With polls now showing a steady trend in favor of the President, the election narrative will undoubtedly converge on a talk of why Romney’s debate bump did not seem to close the deal for him. This is a dangerous time for Democrats because the reality oft the polling trend does not match the reality what actually happens in the final stretch. Depending on who you ask, the GOP final push of robocalls & PAC ads has the ability to drive key districts by 3, 5 or even 6 points in the final 72 hours. A lead is not a lead for Obama unless it can outlast the Karl Rove blitz.
But still, it is worth looking at Mitt Romney’s situation and asking why he is moving away from victory, rather than towards it, again.

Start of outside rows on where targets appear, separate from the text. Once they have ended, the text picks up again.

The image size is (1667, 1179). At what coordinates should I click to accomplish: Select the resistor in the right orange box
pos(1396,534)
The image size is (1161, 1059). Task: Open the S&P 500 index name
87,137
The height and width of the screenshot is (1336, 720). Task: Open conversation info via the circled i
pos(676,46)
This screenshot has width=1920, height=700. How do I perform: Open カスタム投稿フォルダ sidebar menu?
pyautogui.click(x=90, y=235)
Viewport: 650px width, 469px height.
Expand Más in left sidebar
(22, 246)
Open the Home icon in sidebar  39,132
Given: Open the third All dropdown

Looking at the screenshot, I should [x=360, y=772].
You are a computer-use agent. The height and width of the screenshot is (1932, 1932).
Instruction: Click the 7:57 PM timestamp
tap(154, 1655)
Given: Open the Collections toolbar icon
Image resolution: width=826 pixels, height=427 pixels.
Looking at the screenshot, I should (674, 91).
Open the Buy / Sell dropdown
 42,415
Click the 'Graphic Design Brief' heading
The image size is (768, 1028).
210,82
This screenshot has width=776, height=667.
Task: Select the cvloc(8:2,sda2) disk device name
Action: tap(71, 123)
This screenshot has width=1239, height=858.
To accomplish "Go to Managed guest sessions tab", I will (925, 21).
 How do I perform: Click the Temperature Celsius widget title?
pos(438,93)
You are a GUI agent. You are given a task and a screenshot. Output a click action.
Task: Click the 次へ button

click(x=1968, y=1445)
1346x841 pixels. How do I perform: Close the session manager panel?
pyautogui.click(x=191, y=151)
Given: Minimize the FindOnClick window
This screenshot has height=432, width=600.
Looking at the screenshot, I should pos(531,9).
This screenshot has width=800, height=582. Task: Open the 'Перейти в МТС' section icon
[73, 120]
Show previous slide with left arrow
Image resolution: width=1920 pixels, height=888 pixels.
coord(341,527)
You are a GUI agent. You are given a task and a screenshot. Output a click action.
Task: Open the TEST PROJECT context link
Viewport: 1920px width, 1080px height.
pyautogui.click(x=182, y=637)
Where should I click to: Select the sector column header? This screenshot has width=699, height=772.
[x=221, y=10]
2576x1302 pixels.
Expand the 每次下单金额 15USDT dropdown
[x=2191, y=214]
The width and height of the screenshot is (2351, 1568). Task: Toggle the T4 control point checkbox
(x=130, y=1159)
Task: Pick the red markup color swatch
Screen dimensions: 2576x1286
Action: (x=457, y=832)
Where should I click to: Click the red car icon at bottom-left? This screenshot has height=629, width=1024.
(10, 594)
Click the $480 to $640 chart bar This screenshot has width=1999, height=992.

Simplest observations are the best, in this case: the more Romney stumps, the less voters like him. With nothing left but the grind of the campaign trail, Romney is now trapped in the situation that sunk him in the primaries and in the first leg of the race against Obama.
To see this better, it may be helpful to break the candidate’s job in the election into three kinds of narrative tasks: stumping (speeches, fundraisers, media spots, etc.), pageantry (conventions, dinners, etc.), and debates.
Of these three categories, everyone always claims Obama is a great speaker, but what they really mean is he excels at pageantry. Obama is very good as a speaker in Conventions and gala fundraisers. At stumping, Obama has been solid, but not great. For most of the campaign, he has not shown enough fire on campaign stops and his media spots, in particular, are often bland. His last two debates have been solid, but nobody is going to teach a class on debating by pulling out Obama as a role model.
Romney is just the opposite. His debate performances have been an oddly effective in the contemporary, media hype environment that defines much of this election. On stage with Obama, Romney’s twitchy, uncomfortable public persona found a home and his rapid-change of positions had the impact of throwing his opponent of his game (at first). At the other two narrative tasks, however, Romney has been atrocious–possible the worst ever. The GOP convention, this year, was a comedy of errors and missteps. And that brings us to Romney’s absurd inability to give a stump speech.
For some reason, Romney has decided that he is supposed to look off-the-cuff and spontaneous, rather than scripted, on the stump–that, somehow, this makes him look “authentic.”
In fact, Romney’s attempts to speak off the cuff on the campaign trail have not produced that desired authenticity for him even once. Instead, it has elicited a string of weird blurbs from Romney that seem to come from either a pocket of Dada word association deep in his subconscious (think “trees are just the right height”) or racism (“Who let the dogs out.”) or just plain contempt for humanity (“47 percent”).
I actually think at this stage that Romney’s handlers are more afraid of what might happen when he goes on the stump than Palin’s people were at this same stage of the game last time out. They probably send him up there, hold their breath, and silently pray that Mitt will not throw the whole thing in the toilet by blurting out some ridiculous sound bite.
Well, the pageantry and the debates are over. All that’s left is the stump.
In other words, it may not just be that Romney’s debate aura has faded, but also that the 10,000 pound anvil of his stumping style is again starting to bear down on his polling trend, particularly in the swing states where he is gracing those votes with the majority of his time.
For those of you keeping score, make note of the next time you hear a news spot or see a headline discussing Romney giving an inspiring or even strong speech in Virginia, Ohio, Colorado, or Florida. Then, balance those instances against the number of media spots that either directly or indirectly draw attention to how poorly Romney does on the stump. Therein lies the trend that will never be picked up by any one poll in particular, but is crucial for Romney in the home stretch.
The more he stumps, the more he slumps–that is Mitt’s dilemma. And it’s a pickle.